The present invention relates generally to medical methods, apparatus and systems. More specifically, the invention relates to methods, apparatus and systems for enhancing cardiac pacing.
Defects in the electrical conduction system of the heart can lead to a number of potentially life-threatening conditions, such as congestive heart failure (CHF), a fatal cardiac arrhythmia or the like. Implantable devices used to provide electrical pacing of a heart to treat defects in the heart's conduction system, typically called cardiac pacemakers, are known. Such implantable devices work in a variety of ways and may provide electric pulses to multiple areas of a heart. Biventricular pacing devices, for example, provide pulses to both the left and right ventricles of the heart using multiple leads.
In many instances, it may be advantageous to provide cardiac pacing to a heart in a desired timing sequence, with electric pulses having a desired duration or pattern or the like, to result in a desired pattern of contraction of the heart. In some cases of CHF, for example, it may be desirable to allow for increased filling time of the left ventricle to enhance cardiac output and ejection fraction. If the ventricle contracts too early, cardiac output will typically be less than might be achieved with a slightly delayed contraction. In some instances, it may be advantageous for the right and left ventricles to contract simultaneously, while in other cases it may be better for one ventricle to contract slightly ahead of the other. It may also be advantageous to control the timing of contractions of the right and left atria relative to one another as well as to the ventricles. Many different combinations of pacing patterns might be desirable for a variety of different patients, different activity levels and the like.

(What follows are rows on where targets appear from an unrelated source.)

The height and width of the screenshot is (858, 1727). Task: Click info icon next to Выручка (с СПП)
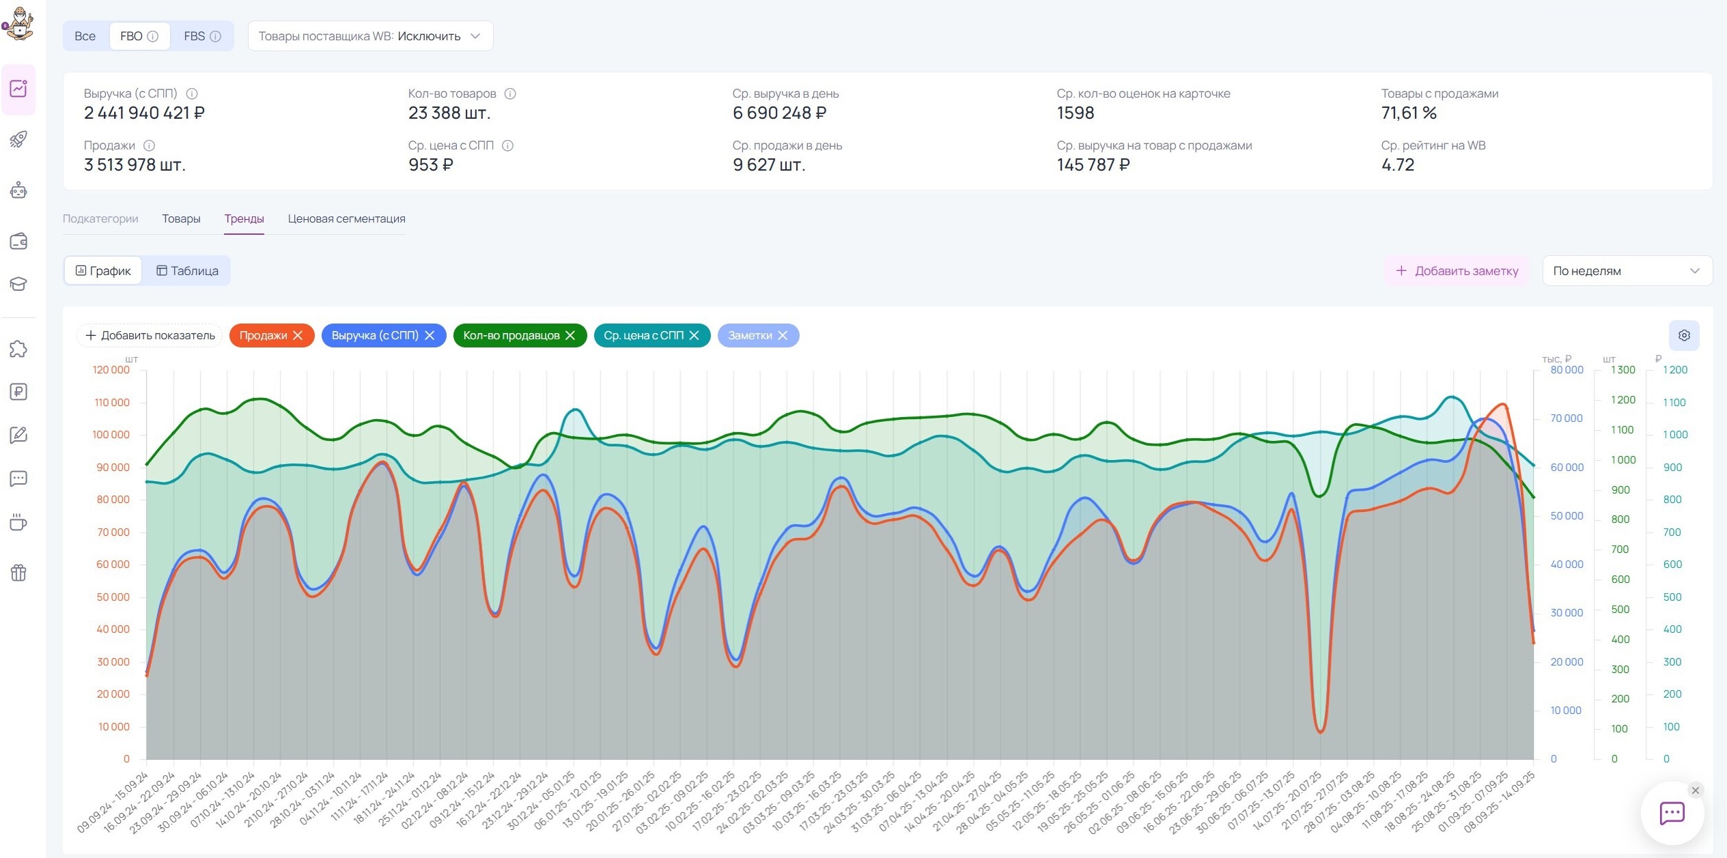pos(192,94)
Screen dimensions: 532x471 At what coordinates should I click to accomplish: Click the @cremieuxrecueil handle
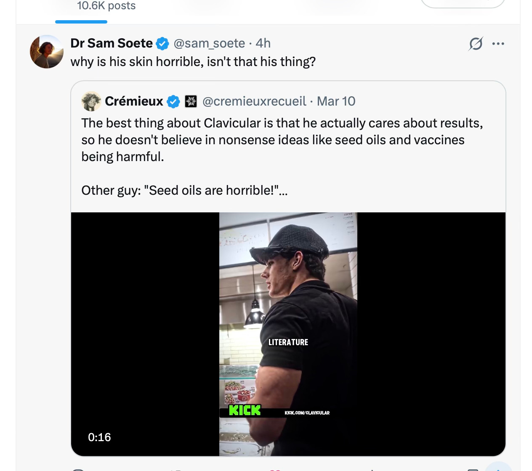coord(254,101)
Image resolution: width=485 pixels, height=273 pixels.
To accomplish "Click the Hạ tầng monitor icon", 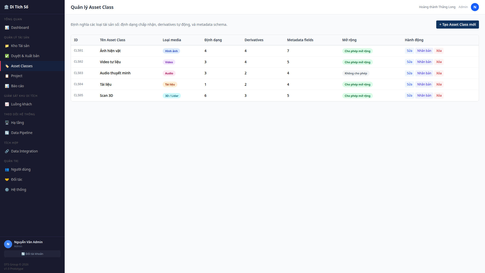I will [7, 123].
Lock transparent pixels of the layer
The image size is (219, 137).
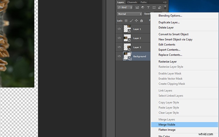tap(126, 21)
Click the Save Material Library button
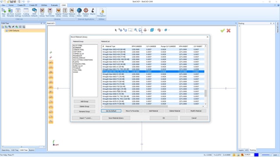The height and width of the screenshot is (157, 280). pyautogui.click(x=116, y=118)
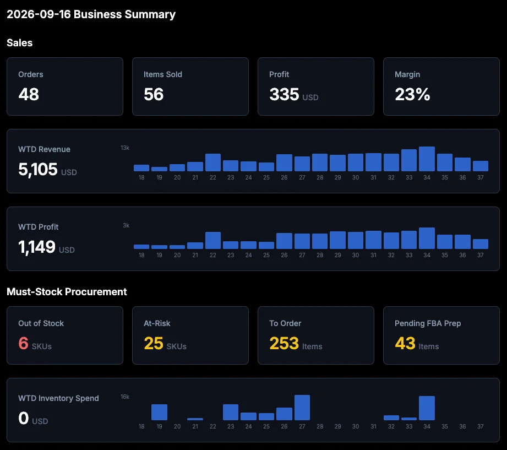Click the Must-Stock Procurement heading
The image size is (507, 450).
67,292
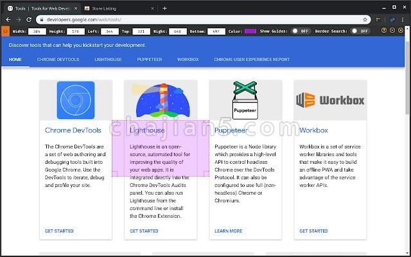The width and height of the screenshot is (411, 257).
Task: Click LEARN MORE under Puppeteer
Action: click(x=229, y=231)
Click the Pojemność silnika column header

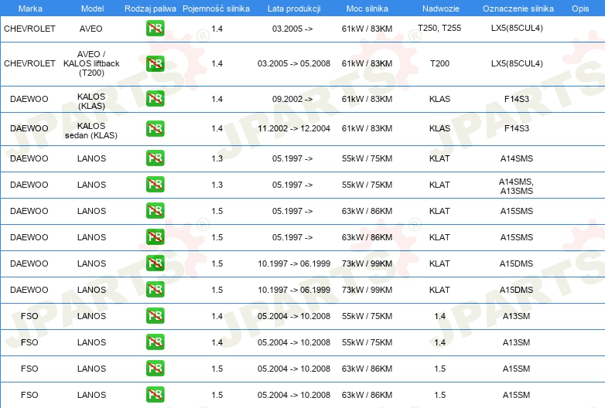click(x=217, y=8)
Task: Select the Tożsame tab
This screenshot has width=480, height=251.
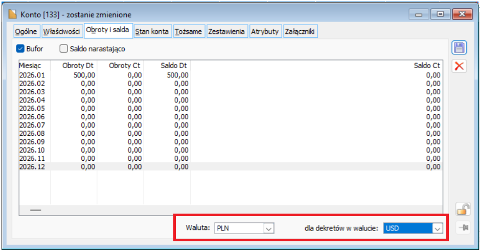Action: tap(189, 32)
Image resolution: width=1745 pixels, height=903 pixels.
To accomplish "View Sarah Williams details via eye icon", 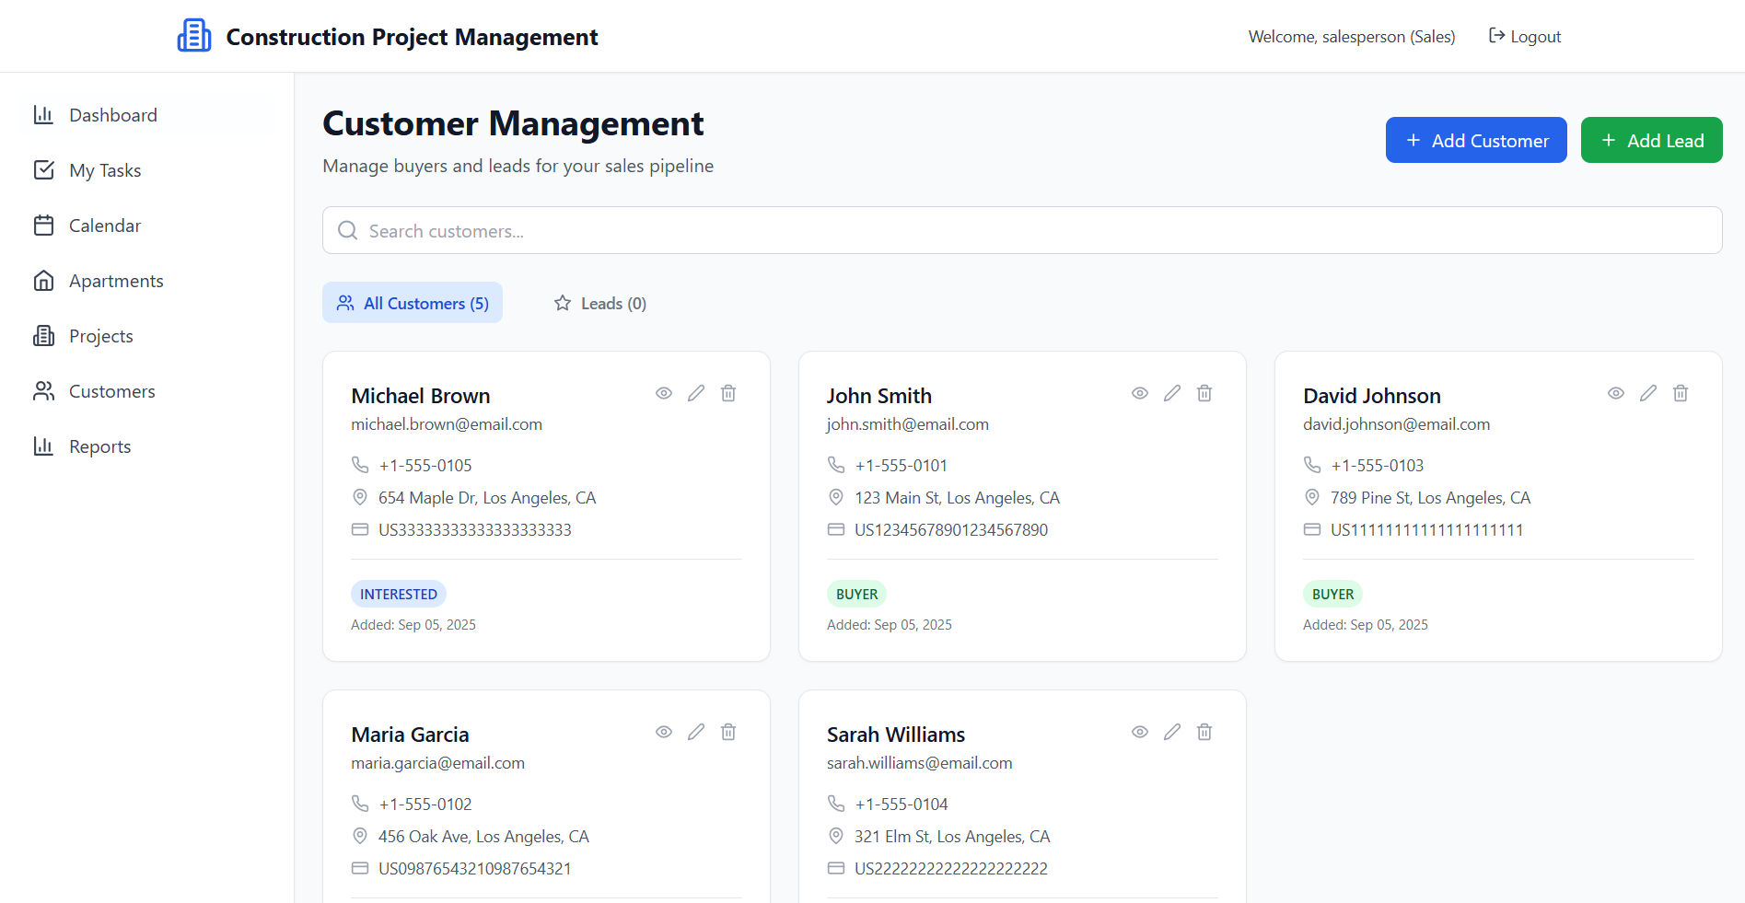I will [1140, 732].
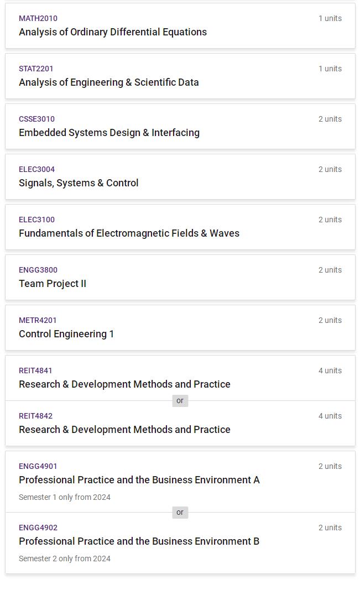This screenshot has height=595, width=360.
Task: Open the Team Project II course
Action: (x=53, y=284)
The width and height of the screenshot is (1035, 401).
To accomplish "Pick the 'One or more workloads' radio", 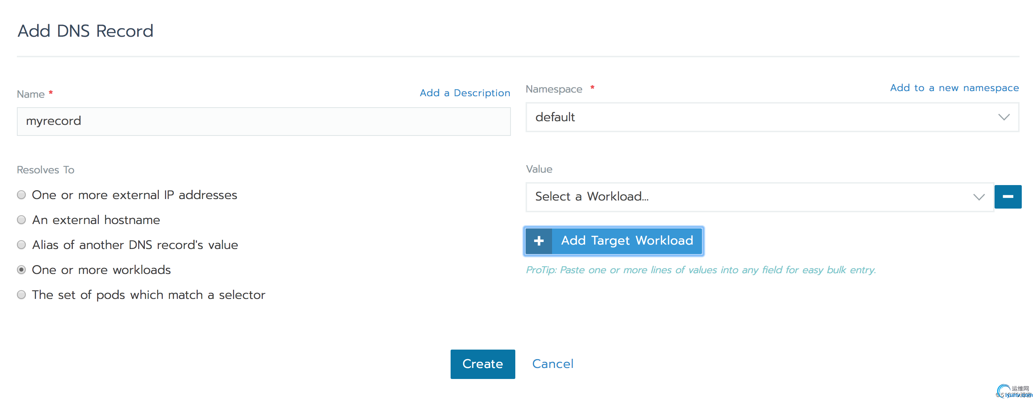I will pyautogui.click(x=22, y=270).
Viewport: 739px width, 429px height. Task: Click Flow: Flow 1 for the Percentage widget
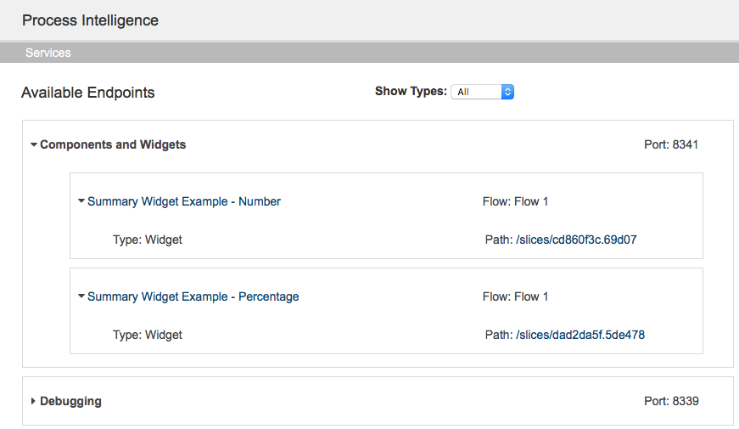pyautogui.click(x=516, y=296)
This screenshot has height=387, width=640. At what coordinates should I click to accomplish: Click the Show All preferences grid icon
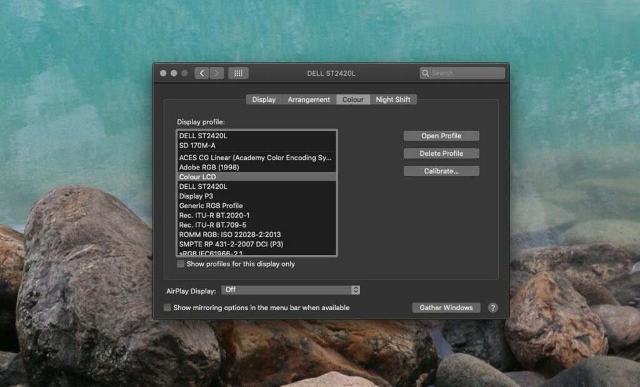point(238,73)
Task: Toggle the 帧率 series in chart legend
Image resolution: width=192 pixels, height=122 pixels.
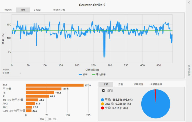Action: [83, 74]
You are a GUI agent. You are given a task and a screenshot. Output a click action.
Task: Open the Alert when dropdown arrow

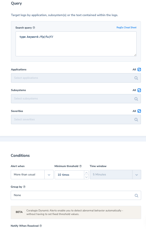point(49,175)
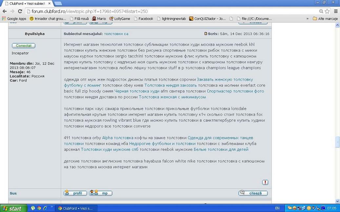The height and width of the screenshot is (212, 340).
Task: Send private message via mp button
Action: pyautogui.click(x=101, y=193)
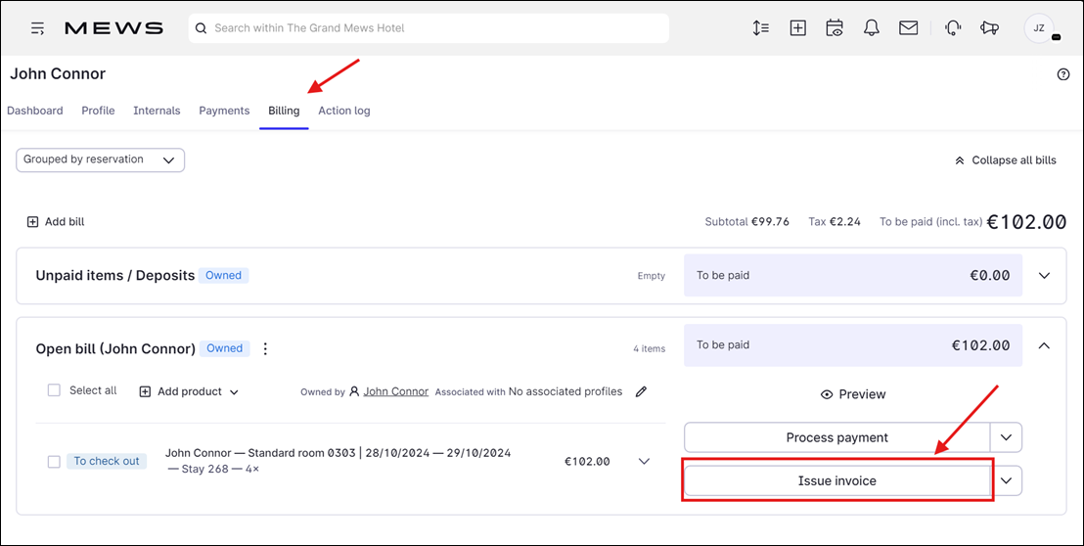
Task: Click in the Search within The Grand Mews Hotel field
Action: [x=429, y=28]
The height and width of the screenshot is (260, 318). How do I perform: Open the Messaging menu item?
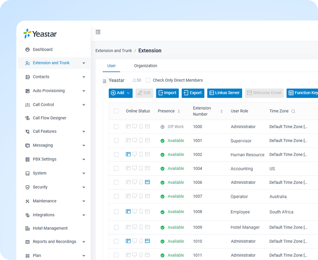(x=43, y=145)
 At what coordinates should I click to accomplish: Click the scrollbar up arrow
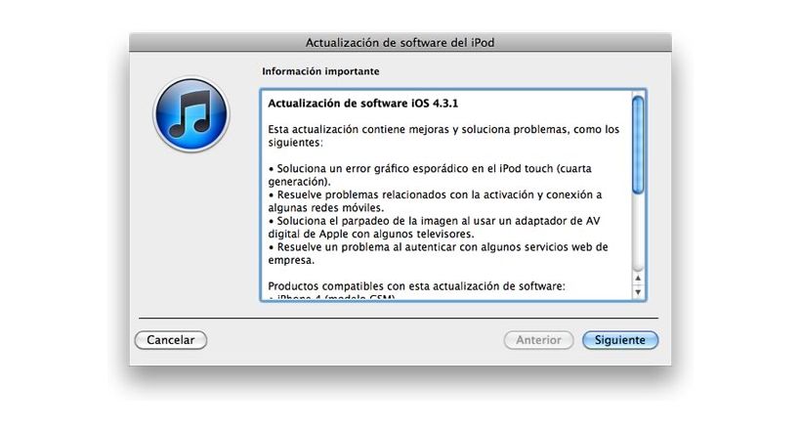point(638,279)
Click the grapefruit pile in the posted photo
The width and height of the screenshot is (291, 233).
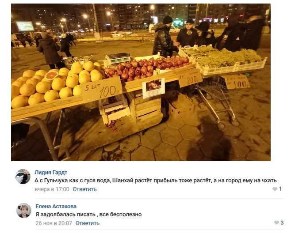[x=56, y=84]
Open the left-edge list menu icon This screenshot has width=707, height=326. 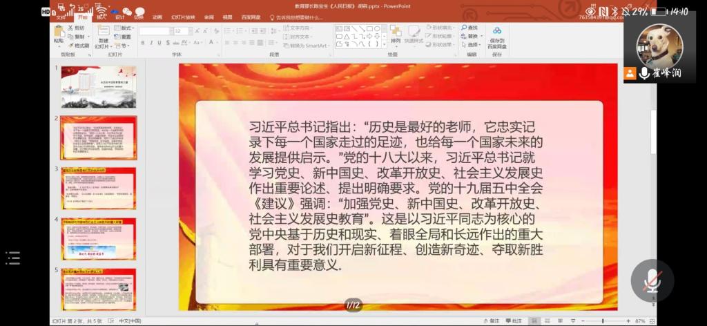coord(13,258)
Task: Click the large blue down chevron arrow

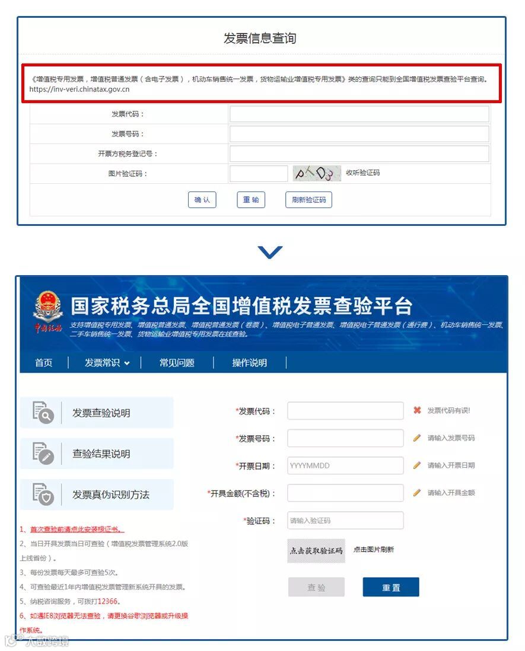Action: point(270,251)
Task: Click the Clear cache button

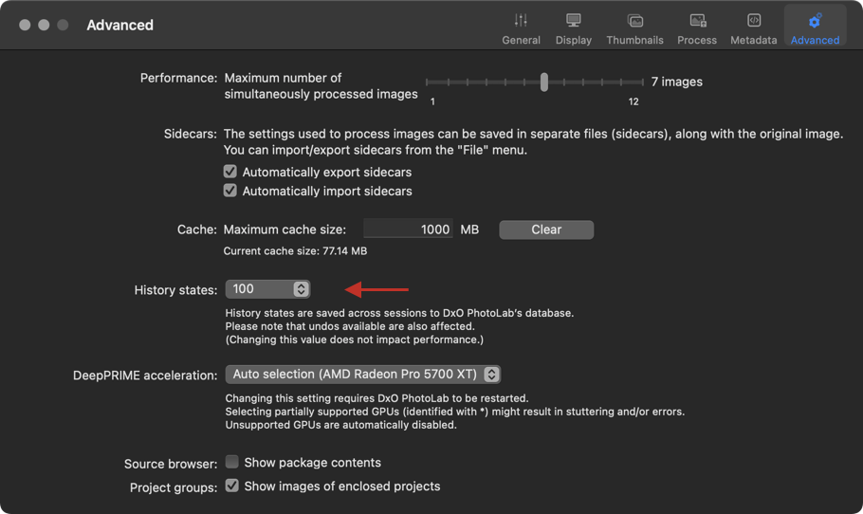Action: pyautogui.click(x=546, y=229)
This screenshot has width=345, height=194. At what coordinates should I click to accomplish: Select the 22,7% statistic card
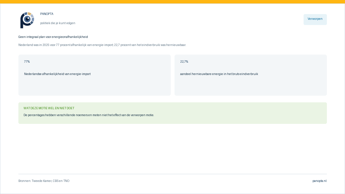point(251,75)

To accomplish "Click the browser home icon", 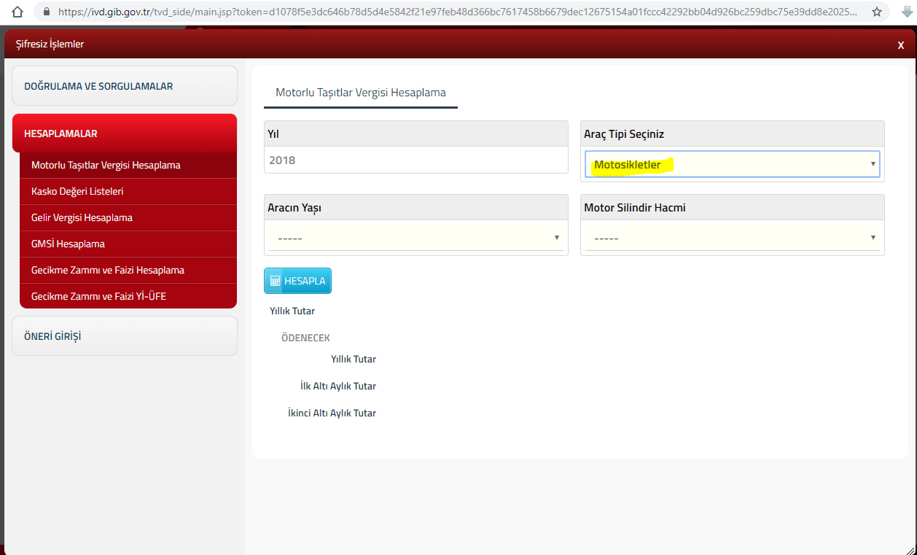I will pos(18,12).
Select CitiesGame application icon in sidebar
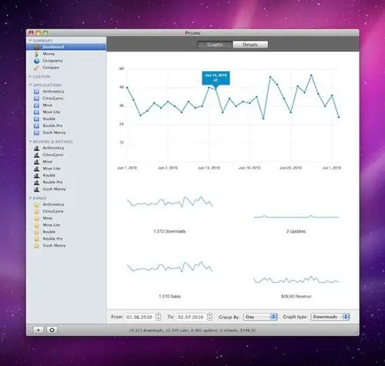 [x=36, y=99]
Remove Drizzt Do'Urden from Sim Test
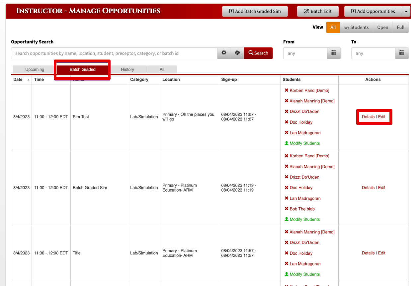 point(287,111)
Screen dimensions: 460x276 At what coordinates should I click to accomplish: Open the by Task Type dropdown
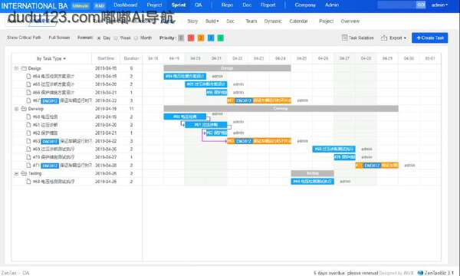coord(51,58)
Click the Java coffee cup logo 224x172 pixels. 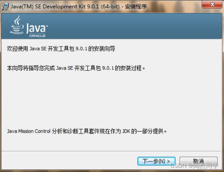coord(17,25)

Cardiac pacing devices have certainly improved the treatment of cardiac conduction defects, but currently available devices still have certain shortcomings. For example, currently available biventricular and other pacing devices typically do not allow for significant (or in some cases any) adjustment. What little adjustment is possible typically involves a time-consuming process that is neither as objective or as accurate as would be desirable. To adjust the timing of a biventricular pacing device, for example, a cardiologist will typically fire the pacing device with a first timing sequence, while a second physician or technologist images the patient's heart during the cardiac cycle using an ultrasound device. Vector measurements are then manually made on the ultrasound images, and a computer is used to approximate cardiac performance from the vector measurements. This process may take as long as fifteen to thirty minutes, just to assess one timing sequence of the pacing device. To compare multiple timings of the pacing device may take several hours spent in a cardiology clinic, which is inconvenient for the patient as well as inefficient for the cardiologist and technician. Furthermore, even after several hours the physician only has data for a few different possible settings of the pacing device, and that data relies on the accuracy of manual measurements performed by the technician. This is just one example of the limited adjustability of today's cardiac pacing devices, but it is typical.
Additionally, once a patient leaves the clinic, any additional adjustments typically require a return visit to the cardiology clinic and another lengthy adjustment process as described above. Thus, it is often difficult to adjust a pacing device to optimize cardiac performance (cardiac output, ejection fraction, and the like) in an individual patient. Similarly, it is also difficult to optimize parameters of the pacing device itself, such as energy consumption which determines battery life, using currently available devices and methods.
Therefore, it would be desirable to have methods, apparatus and systems for enhancing cardiac pacing. Ideally, such methods, apparatus and systems would facilitate measurement of one or more cardiac characteristics and adjustment of a cardiac pacing device to allow a physician to conveniently assess performance of the pacing device at various settings. Such methods, apparatus and systems would allow a physician to select a timing sequence for a pacing device, such as a delay between firing of left-sided and right-sided leads in the heart, to achieve a desired level of cardiac performance. Also ideally, such adjustments would not only enhance cardiac pacing, and thus overall cardiac performance, but they would also enhance the performance of the cardiac pacing device itself. At least some of these objectives will be met by the present invention.